TA-14 is not a conceptual framework or interpretive model.
It is a governing standard that can be tested.
This page defines how to determine whether a system, process, workflow, or execution environment meets the conditions required for TA-14 governance.
A system is only TA-14-governed if it can answer the following at the moment of execution:
Was this action bound to admissible truth at commit—and could it have been blocked if that condition failed?
If the answer cannot be proven, the system is not TA-14-governed.
TA-14 compatibility is evaluated across the full truth-to-execution chain:
Origin Truth Capture
Record Integrity
Continuity Preservation
Admissibility Determination
Binding Object Formation
Commit-Time Enforcement
Execution Control
Outcome Recording
Post-Commit Verification
Failure at any stage invalidates TA-14 governance.
The system executes without requiring admissible truth.
Data may be incomplete, reconstructed, or inferred
No binding between record and action
Execution proceeds regardless of state validity
Execution is unbound.
The system captures and stores data but does not govern execution.
Monitoring and logging exist
Records may be mutable or incomplete
No admissibility enforcement
Execution is not dependent on record validity
The system can describe what happened, but not govern what happens.
Some elements of TA-14 exist, but execution is not fully constrained.
Records may be append-only
Some continuity is preserved
Admissibility may be evaluated in limited cases
Commit-time enforcement is inconsistent or bypassable
Execution may be influenced by truth, but is not fully governed by it.
The system structurally supports TA-14 principles.
Origin capture is defined
Records are append-only and continuous
Admissibility is explicitly determined
Binding objects exist
Commit-time enforcement is present
However:
Enforcement may not be fully deterministic
Blocking conditions may not be absolute
Edge cases may allow execution without full admissibility
The system is aligned but not fully constrained.

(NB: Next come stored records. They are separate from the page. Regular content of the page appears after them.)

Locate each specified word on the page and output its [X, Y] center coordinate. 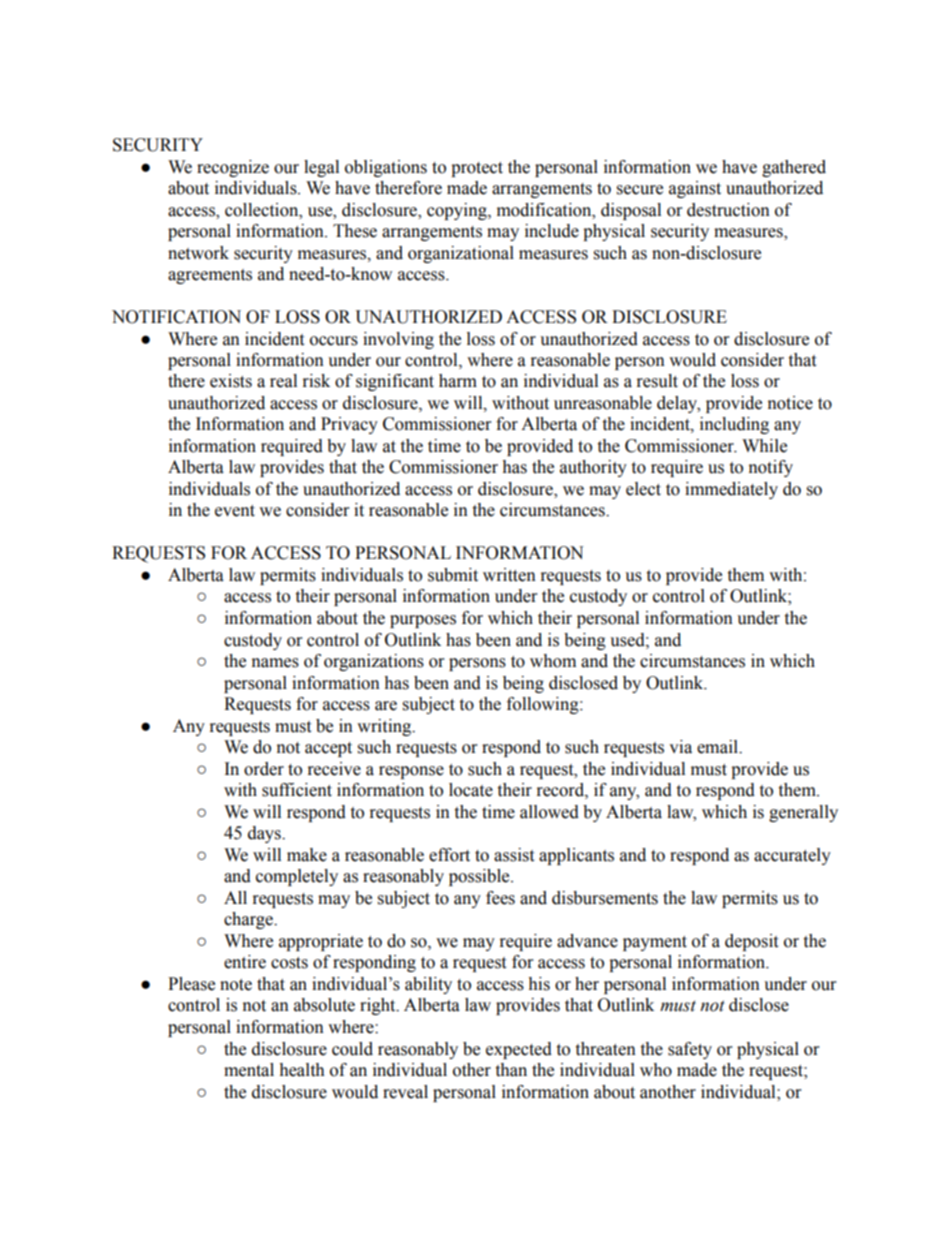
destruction [728, 210]
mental [249, 1070]
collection [263, 210]
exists [231, 381]
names [275, 663]
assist [514, 855]
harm [458, 381]
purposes [423, 621]
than [511, 1070]
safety [690, 1050]
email [718, 747]
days [265, 834]
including [734, 425]
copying [458, 211]
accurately [792, 856]
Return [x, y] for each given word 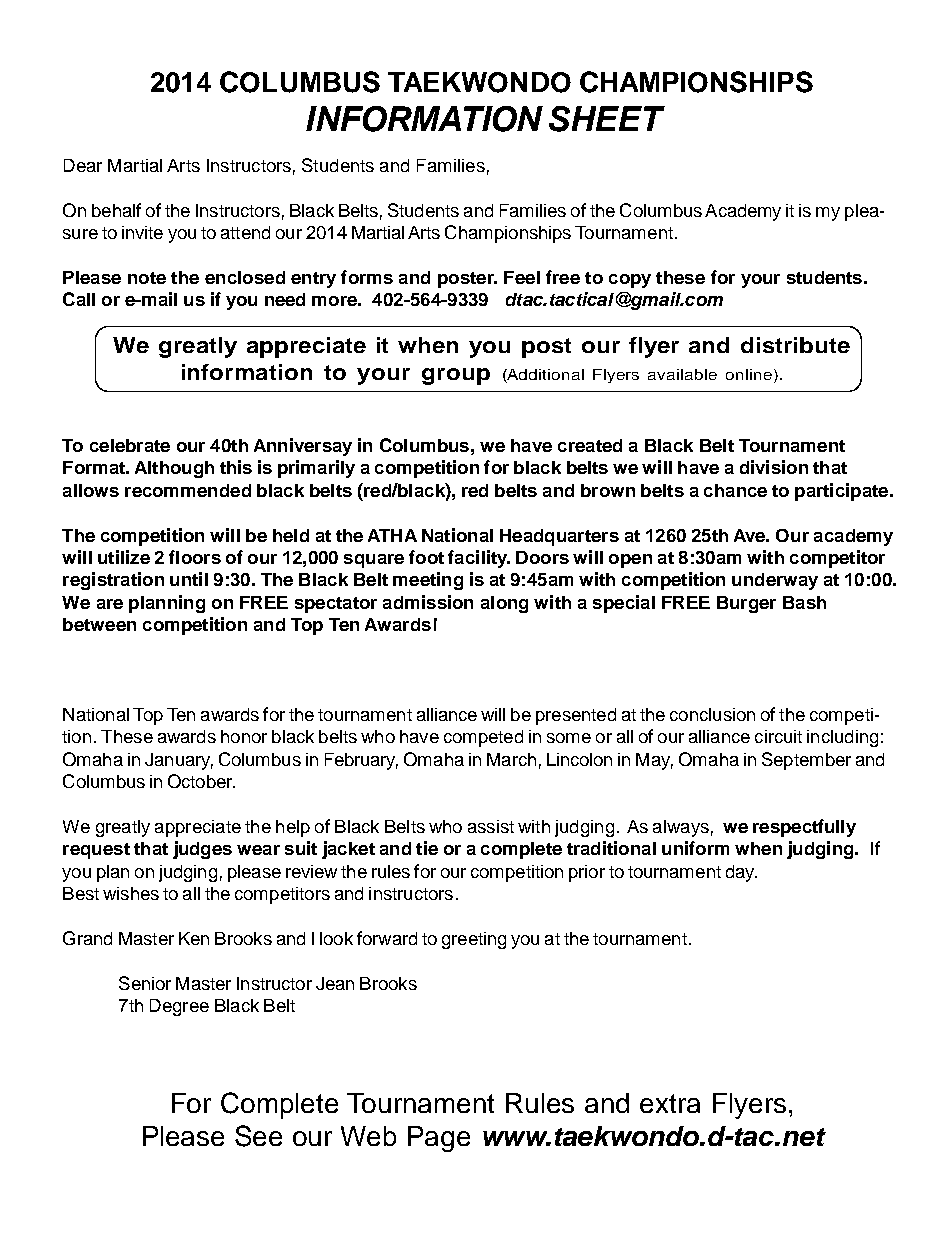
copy [630, 281]
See [258, 1136]
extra [670, 1103]
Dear [83, 165]
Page [439, 1139]
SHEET [607, 119]
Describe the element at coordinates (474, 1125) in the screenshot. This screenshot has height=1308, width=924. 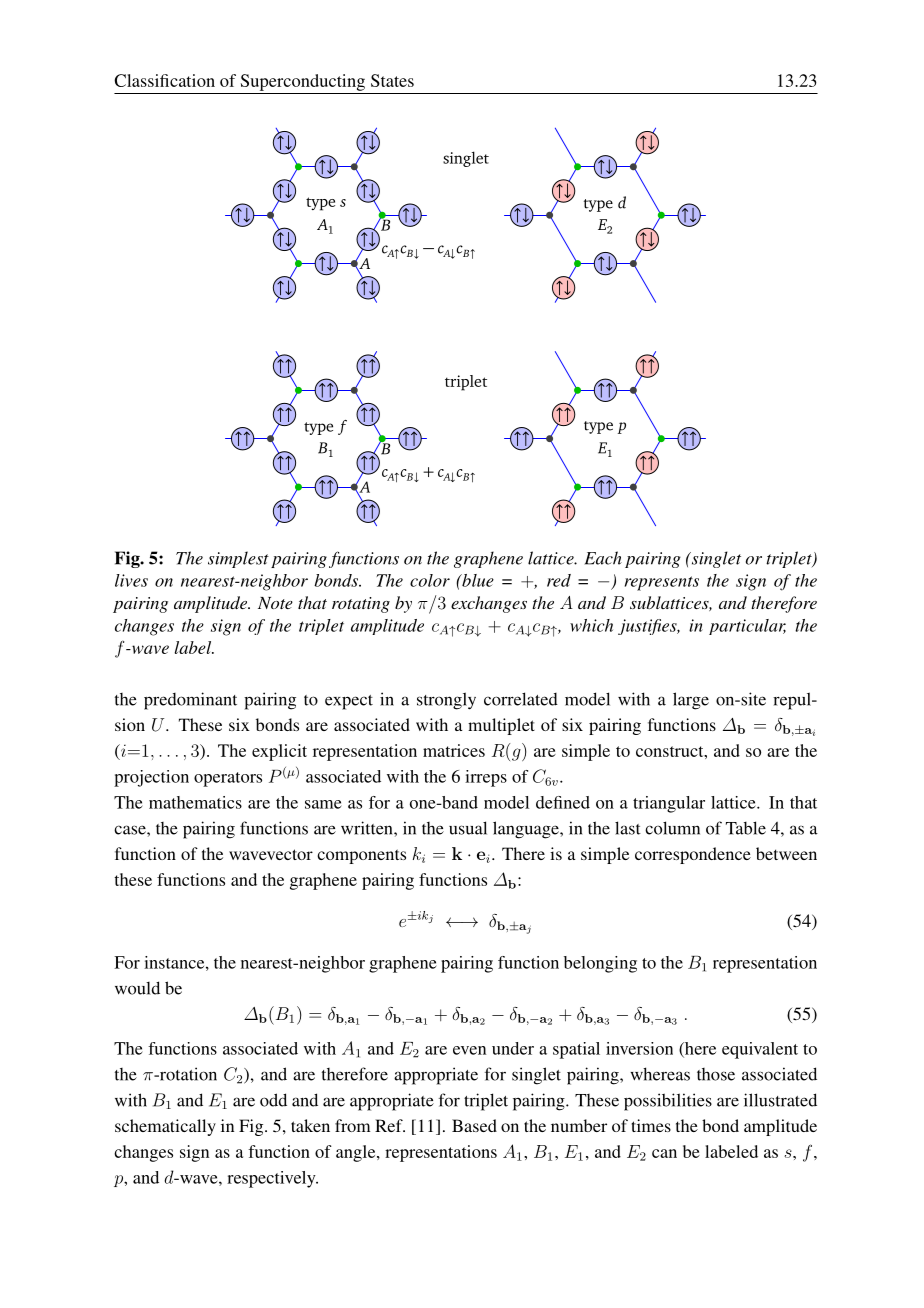
I see `Based` at that location.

The system meets the full TA-14 standard.
Truth is captured at origin
Records are immutable and continuous
Admissibility is explicitly determined before action
Actions are formally bound to admissible state
Commit-time enforcement is non-bypassable
Execution outcomes are limited to:
ALLOW
BLOCK
ESCALATE
Outcomes are recorded and verified
Execution cannot proceed without admissible truth.
To claim TA-14 compatibility, a system must be able to demonstrate:
The exact record used at execution
The admissibility state at commit
The binding object connecting action to record
The enforcement mechanism at execution
The ability to block execution when conditions fail
The recorded outcome and post-commit verification
If any of these cannot be shown, the claim is invalid.
A system is not TA-14-compatible if it relies on:
Post-execution validation instead of pre-execution admissibility
Reconstructed or inferred data
Mutable or overwritten records
Policy or approval without binding to admissible state
Logging or monitoring without enforcement
Execution pathways that bypass admissibility checks
These systems may appear governed, but are not.
TA-14 compatibility is not self-declared.
It must be structurally demonstrated.
A system is not TA-14 because it uses similar language.
A system is TA-14 only if:
Execution loses authority unless it remains bound to admissible truth at the moment of action.
A system may be advanced, intelligent, secure, and compliant—and still not be governed.
TA-14 defines the difference.
If execution cannot be blocked by truth, it is not governed by truth.